Pero, pese a las condenas de la ONU y de EE UU, la comunidad internacional se ve cada vez más impotente ante la determinación del régimen de Damasco para reconquistar la totalidad de la segunda ciudad siria, principal frente de este conflicto que ya ha causado más de 300.000 muertos desde 2011.

La aviación del régimen de Bashar al Asad lanzó este martes octavillas con un mensaje y el dibujo de un autobús similar a los que se usaron, tiempo atrás, para transportar a civiles y rebeldes desde las zonas reconquistadas por el ejército.

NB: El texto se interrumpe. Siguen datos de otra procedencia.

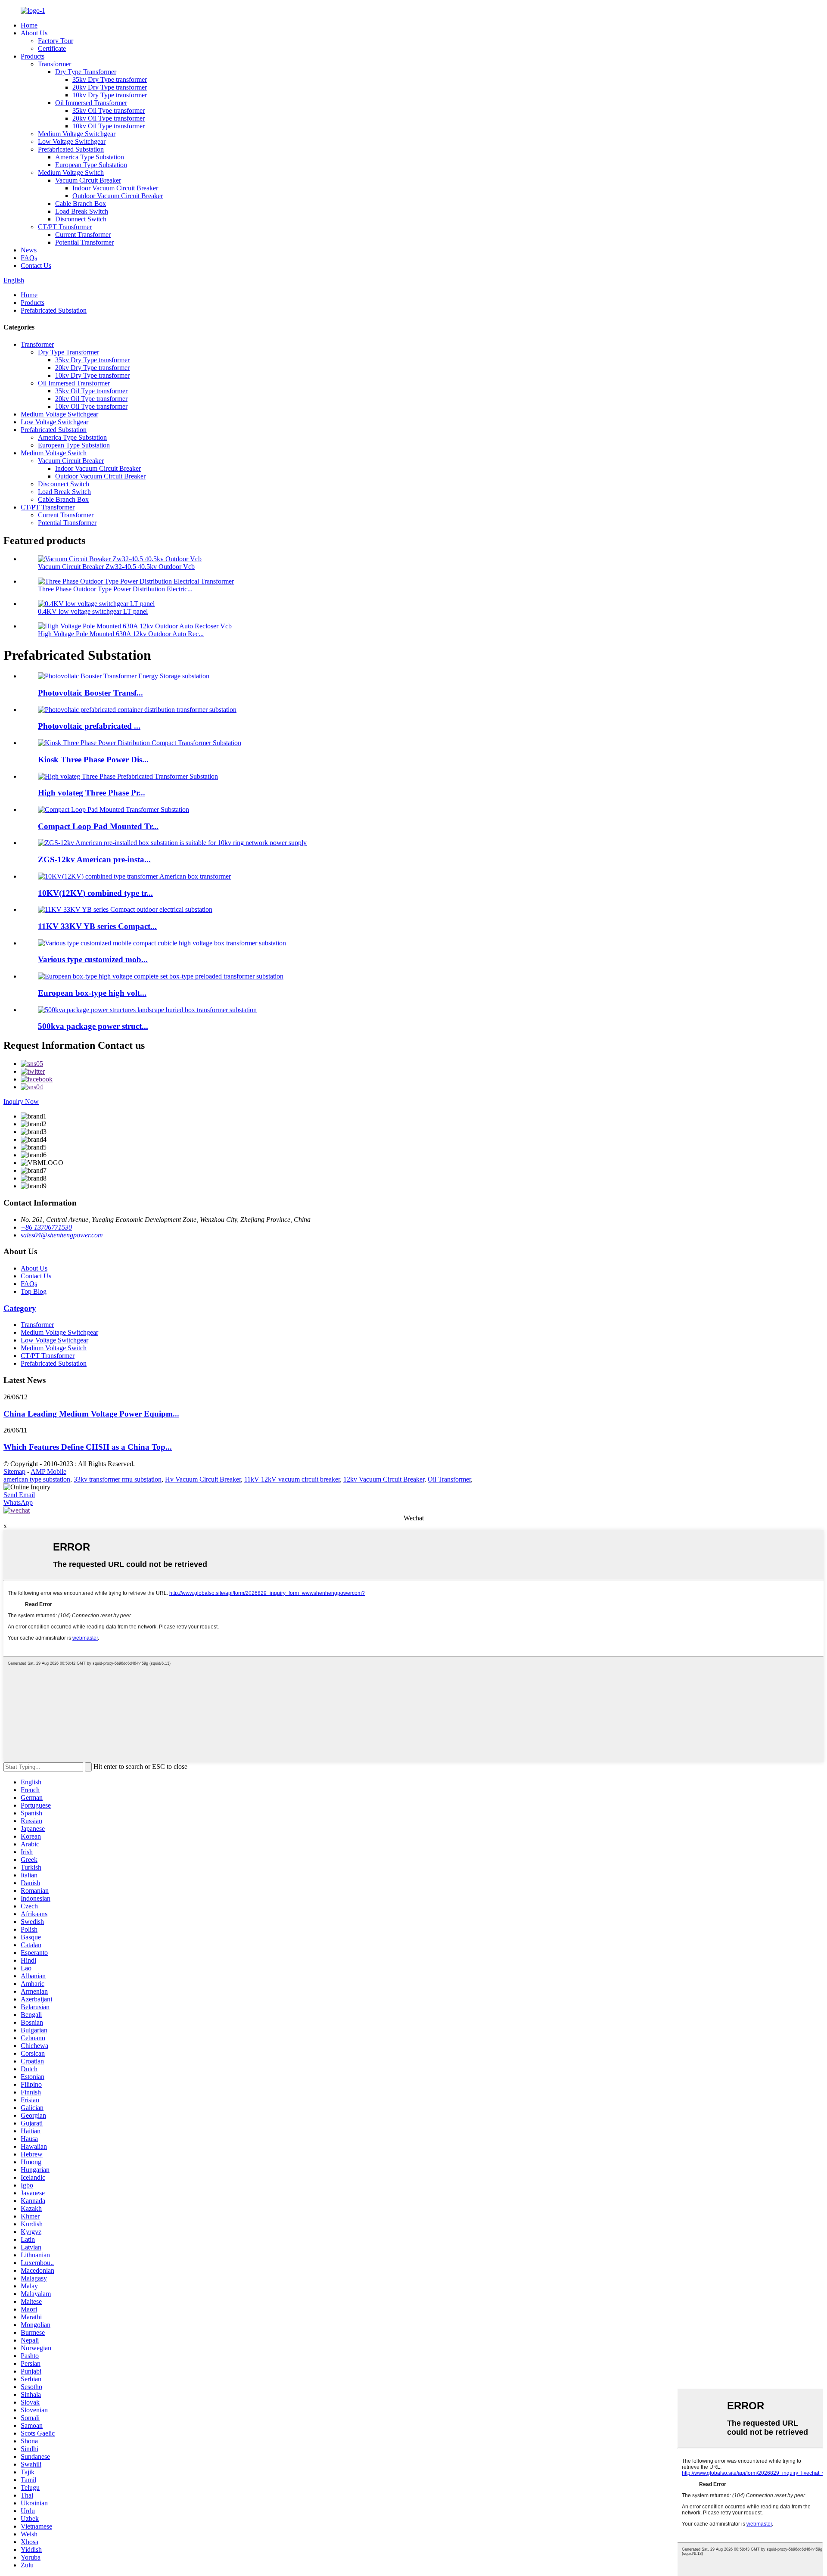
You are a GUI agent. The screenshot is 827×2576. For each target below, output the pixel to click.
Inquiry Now (21, 1101)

“A quienes llevan armas, os tendemos la mano. Reservad una plaza antes de que sea demasiado tarde”, dice el mensaje. Permitid que se marchen los civiles que lo deseen, dejad de utilizarlos como rehenes o escudos humanos”, agrega.

Las fuerzas de Damasco, que asedian el este de la ciudad desde hace más de cuatro meses, también reclamaron a los insurrectos que distribuyeran comida a los civiles, mientras bombardeaban los barrios rebeldes de Sajur, Masaken Hanano o Sheij Najjar.

En total, 143 civiles, incluidos 19 niños, han muerto en el este de Alepo desde esta última campaña de bombardeos lanzada por las tropas del régimen el 15 de noviembre, según un nuevo balance del OSDH.